SUPPLIED PASSAGE:
━━━━━━━━━━━━━━━━━━━━━━━━━━━━━━

From: Borislav Petkov <bp@amd64.org>
To: "H. Peter Anvin" <hpa@zytor.com>
Cc: Joerg Roedel <joro@8bytes.org>,
"Roedel, Joerg" <Joerg.Roedel@amd.com>,
"mingo@elte.hu" <mingo@elte.hu>,
"tglx@linutronix.de" <tglx@linutronix.de>,
"Herrmann3, Andreas" <Andreas.Herrmann3@amd.com>,
"Seidel, Conny" <Conny.Seidel@amd.com>,
"Sarathy, Bhavna" <Bhavna.Sarathy@amd.com>,
"greg@kroah.com" <greg@kroah.com>,
"x86@kernel.org" <x86@kernel.org>,
"linux-kernel@vger.kernel.org" <linux-kernel@vger.kernel.org>
Subject: Re: [PATCH 1/2] x86-32: Fix crashes with CPU hotplug on AMD machines
Date: Thu, 12 Aug 2010 19:38:12 +0200 [thread overview]
Message-ID: <20100812173812.GA4127@aftab> (raw)

━━━━━━━━━━━━━━━━━━━━━━━━━━━━━━

EXCERPTED RECORDS:
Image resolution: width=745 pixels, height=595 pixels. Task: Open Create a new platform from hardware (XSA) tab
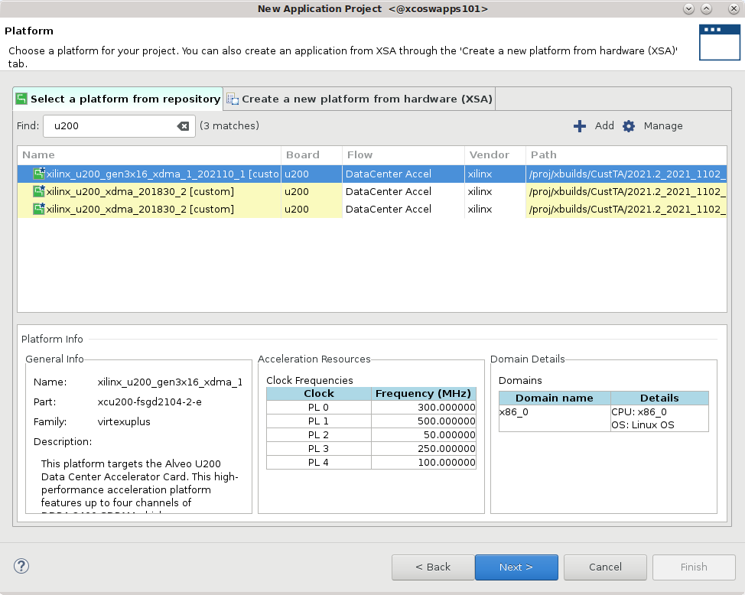[x=359, y=99]
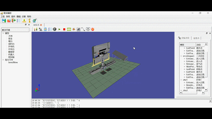The height and width of the screenshot is (119, 212).
Task: Select the bendNew instruction file
Action: 13,62
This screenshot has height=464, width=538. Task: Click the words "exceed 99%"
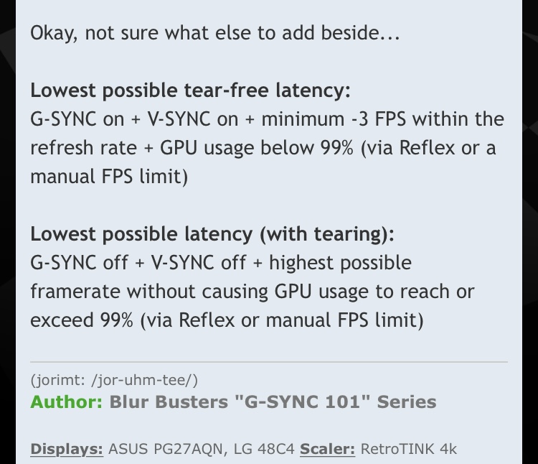coord(82,320)
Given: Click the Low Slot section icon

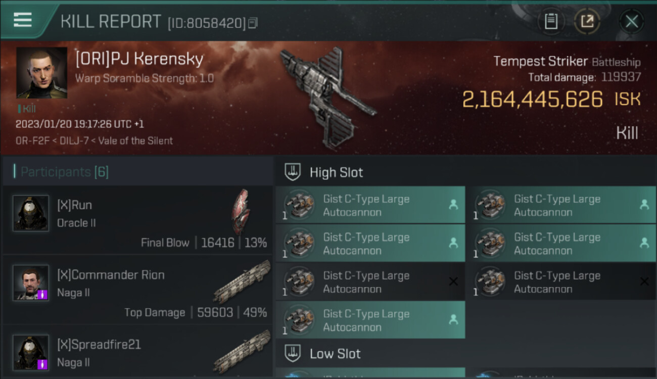Looking at the screenshot, I should click(293, 353).
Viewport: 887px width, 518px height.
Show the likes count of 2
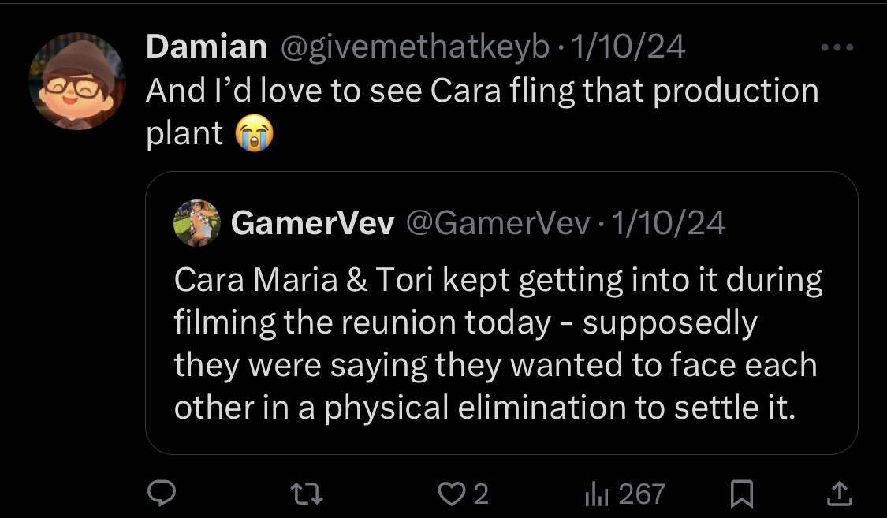click(481, 494)
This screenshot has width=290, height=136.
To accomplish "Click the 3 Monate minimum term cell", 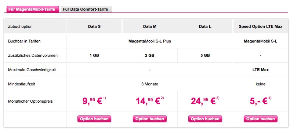I will pos(150,84).
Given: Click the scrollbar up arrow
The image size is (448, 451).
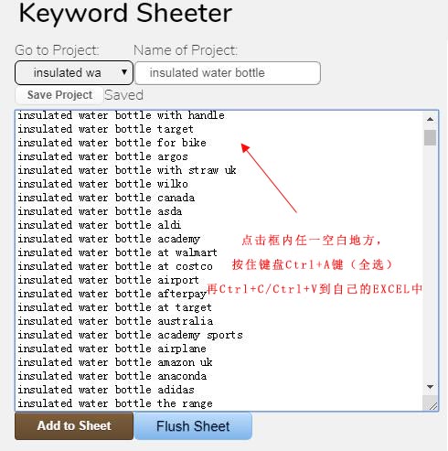Looking at the screenshot, I should [x=430, y=119].
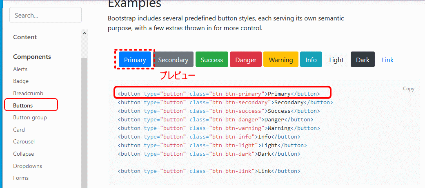Click the sidebar scrollbar up arrow

84,33
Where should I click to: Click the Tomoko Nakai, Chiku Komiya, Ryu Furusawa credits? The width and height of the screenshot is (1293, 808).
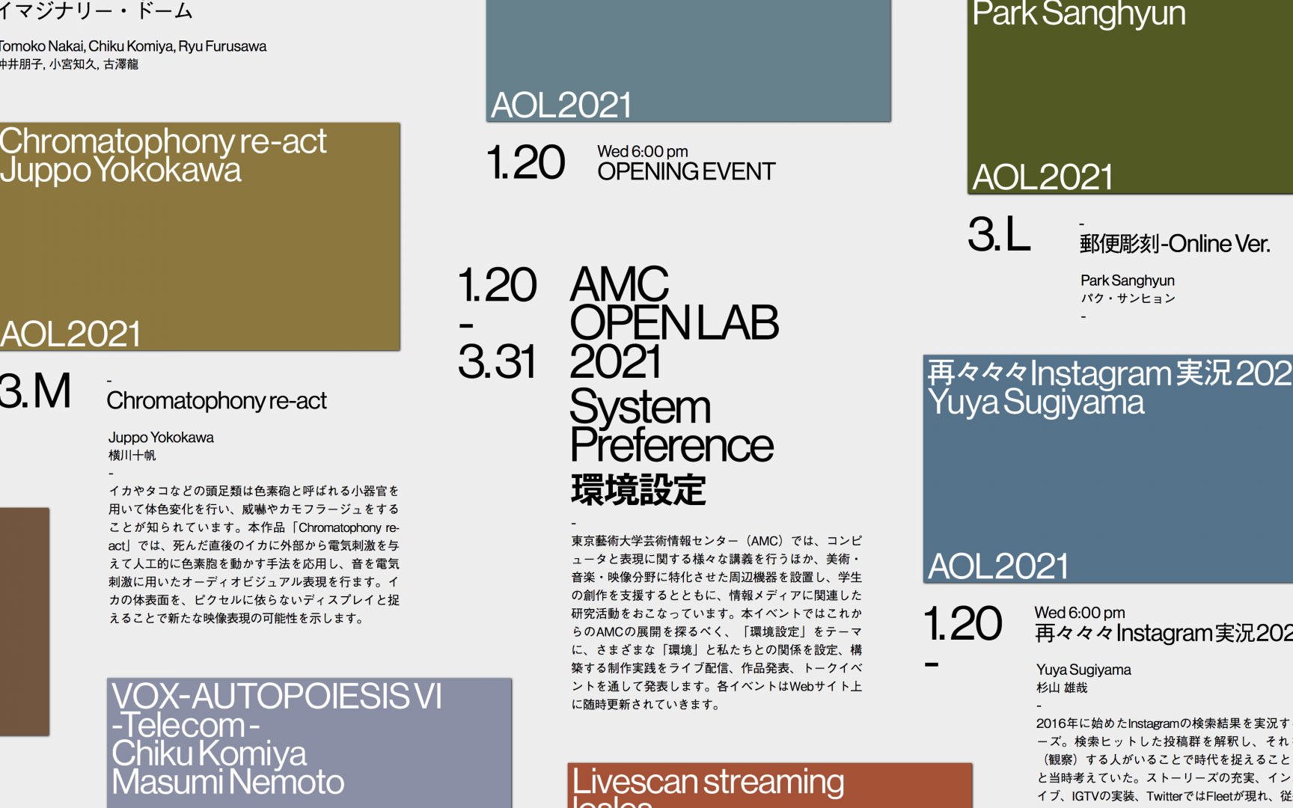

━━━━━━━━━━━━━━━━━━━━━━━━━━━━━━

WHAT THE EXERCISE ASKS:
Take the mailing-list reply above, about the x86-32 fix for CPU hotplug crashes on AMD machines, further from where it stops.

REPLY:
In-Reply-To: <4C6417AB.1050105@zytor.com>
From: "H. Peter Anvin" <hpa@zytor.com>
Date: Thu, Aug 12, 2010 at 11:47:55AM -0400
> On 08/12/2010 08:47 AM, Borislav Petkov wrote:
> >>
> >> Agreed. I do have a concern about the kernel page tables not being
> >> synchronized into trampoline_pg_dir (it's only an issue for 32-bit
> >> !PAE), so at the very least we need to keep an eye out for it...
> >
> > I've been working on what you suggested and the patch boots on a 32-bit
> > PAE kernel but keeps rebooting on non-PAE after setting the stack_start
> > on the AP. I could send it out later for you to look at, if you like -
> > you should be able to spot what I'm missing :)...
> >
>
> Sounds good. This is obviously .37-or-higher material.
Definitely, this needs a lot of hammering before going upstream.
So here's what I got so far, I went and changed everything called
swapper_* when used to prep the initial page table to initial_*. Then
in setup_arch I switch to the swapper_pg_dir after copying the kernel
address mappings into it so all other places touching swapper_pg_dir can
remain unchanged. Then, initial_page_table is still used for booting the
APs.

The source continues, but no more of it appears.